Custom installed font not displayed correctly in UILabel

I'm trying to use a Helvetica Neue Condensed font which I got from the Adobe Font Collection Pro Package. Unfortunately, it seems to draw incorrectly when I use it within a UILabel.

The line height seems to be calculated correctly (I think), but when the font is displayed, it is aligned to the very top of the bounding box. I called [myLabel sizeToFit] and only adjusted the width to produce this screen capture:

Screen capture of incorrect font rendering

I had the same problem with both the bold and regular version of the font. I was able to pull a version of Helvetica Neue Bold from OSX and put it on my device and it displays fine (green background in above picture).

What could be wrong with the either the font file or my code that would cause it to draw this way?


I posted a solution that involves patching ttf font file here:

Here's the solution that worked for my custom font which had the same issue in UILabel, UIButton and such. The problem with the font turned out to be the fact that its ascender property was too small compared to the value of system fonts. Ascender is a vertical whitespace above font's characters. To fix your font you will have to download Apple Font Tool Suite command line utilities. Then take your font and do the following:

~$ ftxdumperfuser -t hhea -A d Bold.ttf

This will create Bold.hhea.xml. Open it with a text editor and increase the value of ascender attribute. You will have to experiment a little to find out the exact value that works best for you. In my case I changed it from 750 to 1200. Then run the utility again with the following command line to merge your changes back into the ttf file:

~$ ftxdumperfuser -t hhea -A f Bold.ttf

Then just use the resulting ttf font in your app.


So this is a modified version of kolyuchiy's answer.

I opened my font with Glyphs, and then exported it without modifying anything.

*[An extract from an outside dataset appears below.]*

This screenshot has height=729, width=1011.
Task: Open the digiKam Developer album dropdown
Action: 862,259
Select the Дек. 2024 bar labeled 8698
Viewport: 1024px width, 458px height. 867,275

Somehow, magically, the vertical alignment issue was gone!

What's better is that the new font plays nicely with methods like sizeWithFont:, so it doesn't have the issues mentioned by Joshua.

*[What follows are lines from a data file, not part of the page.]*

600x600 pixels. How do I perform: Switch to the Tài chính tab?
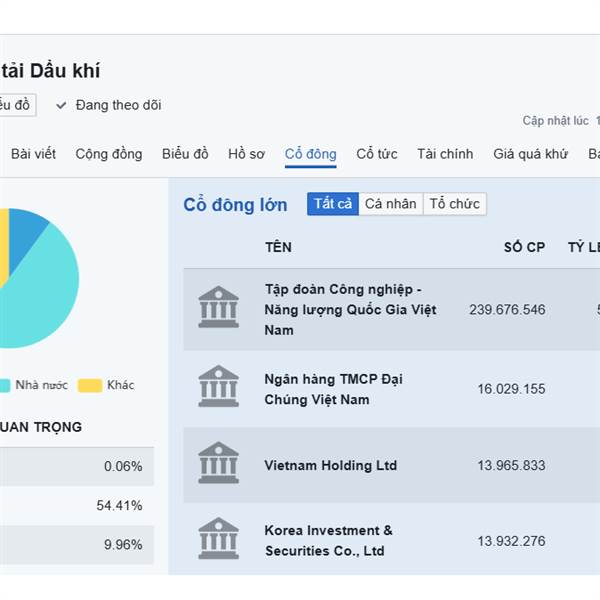(x=445, y=154)
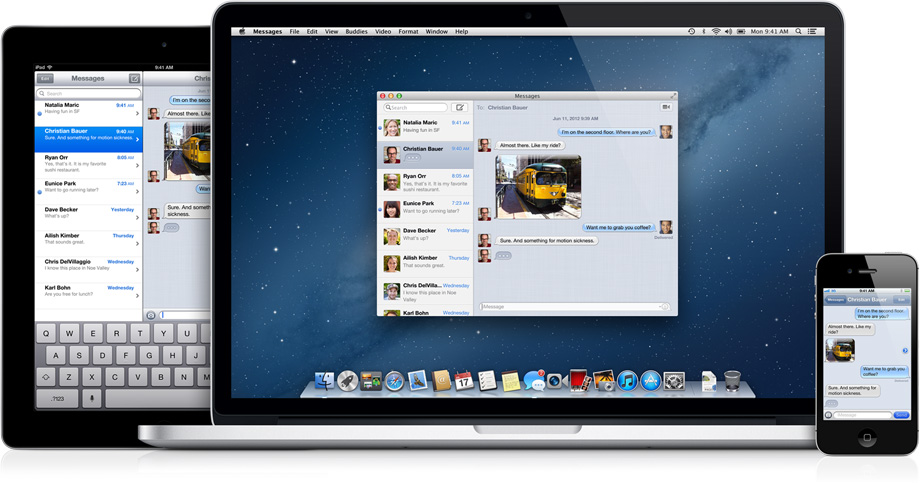
Task: Open Safari from the Dock
Action: pos(394,381)
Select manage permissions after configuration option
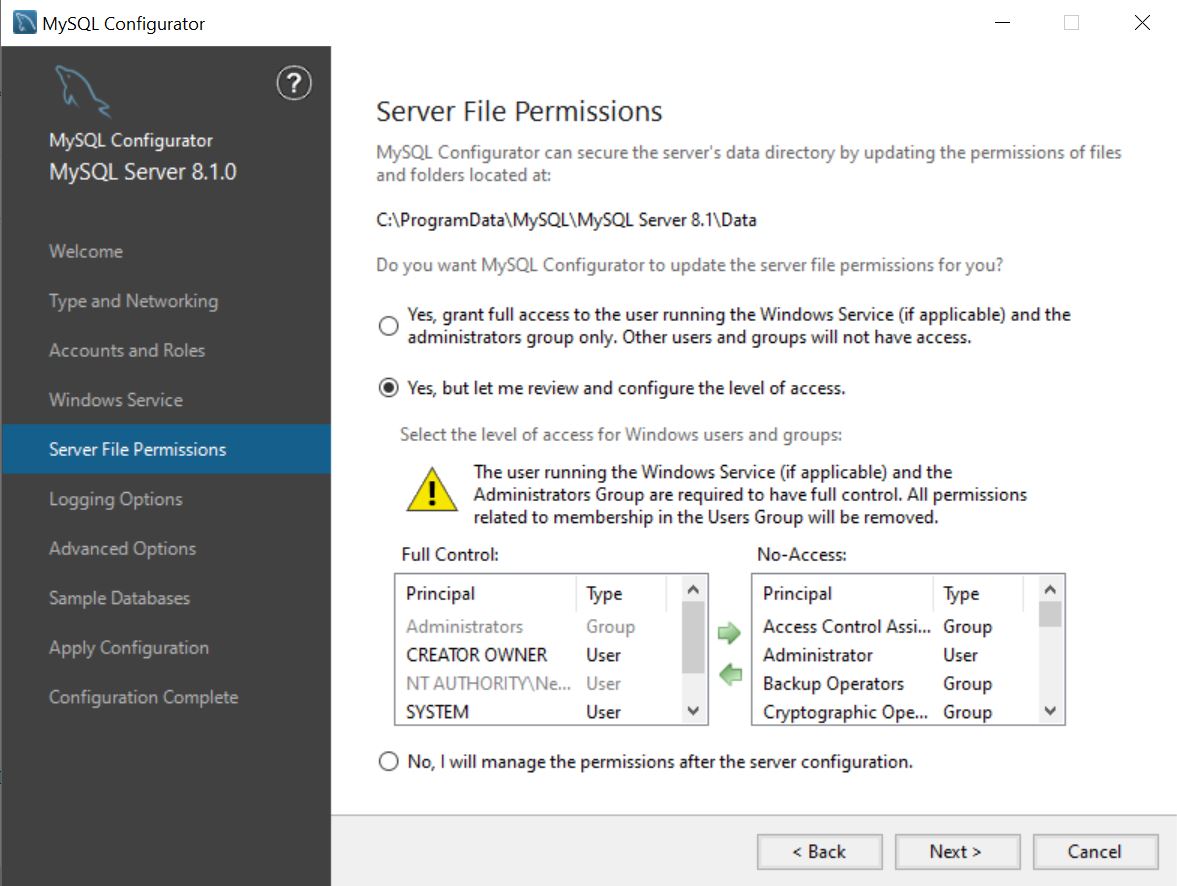Viewport: 1177px width, 886px height. (x=388, y=761)
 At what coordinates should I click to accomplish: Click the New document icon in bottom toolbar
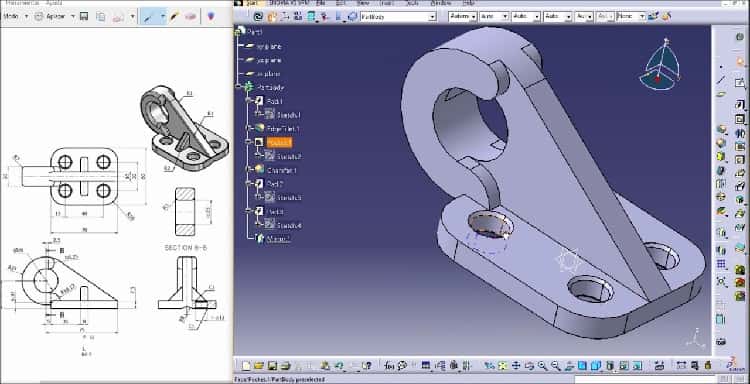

I took a look at the HHEA table with the command kolyuchiy mentioned, and noticed that Glyphs modified not just the ascender, but also lineGap and numberOfHMetrics for me.

Here's the raw data, before:

versionMajor="1"
versionMinor="0"
ascender="780"
descender="-220"
lineGap="200"
advanceWidthMax="1371"
minLeftSideBearing="-73"
minRightSideBearing="-52"
xMaxExtent="1343"
caretSlopeRise="1"
caretSlopeRun="0"
caretOffset="0"
metricDataFormat="0"
numberOfHMetrics="751"

and after:

versionMajor="1"
versionMinor="0"
ascender="980"
descender="-220"
lineGap="0"
advanceWidthMax="1371"
minLeftSideBearing="-73"
minRightSideBearing="-52"
xMaxExtent="1343"
caretSlopeRise="1"
caretSlopeRun="0"
caretOffset="0"
metricDataFormat="0"
numberOfHMetrics="748"

So the moral of the story- don't just increase the ascender, but modify other related values as well.

I'm no typography expert so I can't really explain the why and how. If anyone can provide a better explanation it'd be greatly appreciated! :)


iOS 6 honors the font's lineGap property, while iOS 7 ignores it. So only custom fonts with a line gap of 0 will work correctly across both operating systems.

The solution is to make the lineGap 0 and make the ascender correspondingly larger. Per the answer above, one solution is to import and export from Glyphs. However, note that a future version of the app might fix this "bug".

A more robust solution is to edit the font yourself, per this post. Specifically,

  1. Install OS X Font Tools.
  2. Dump the font metrics to a file: ftxdumperfuser -t hhea -A d YOUR_FONT.ttf
  3. Open the dumped file in an editor.
  4. Edit the ascender property by adding the value of the lineGap property to it. For example, if the lineGap is 200 and the ascender is 750, make the ascender 950.
  5. Set the lineGap to 0.
  6. Merge the changes into the font: ftxdumperfuser -t hhea -A f YOUR_FONT.ttf

Once you do this, you might have to adjust your UI accordingly.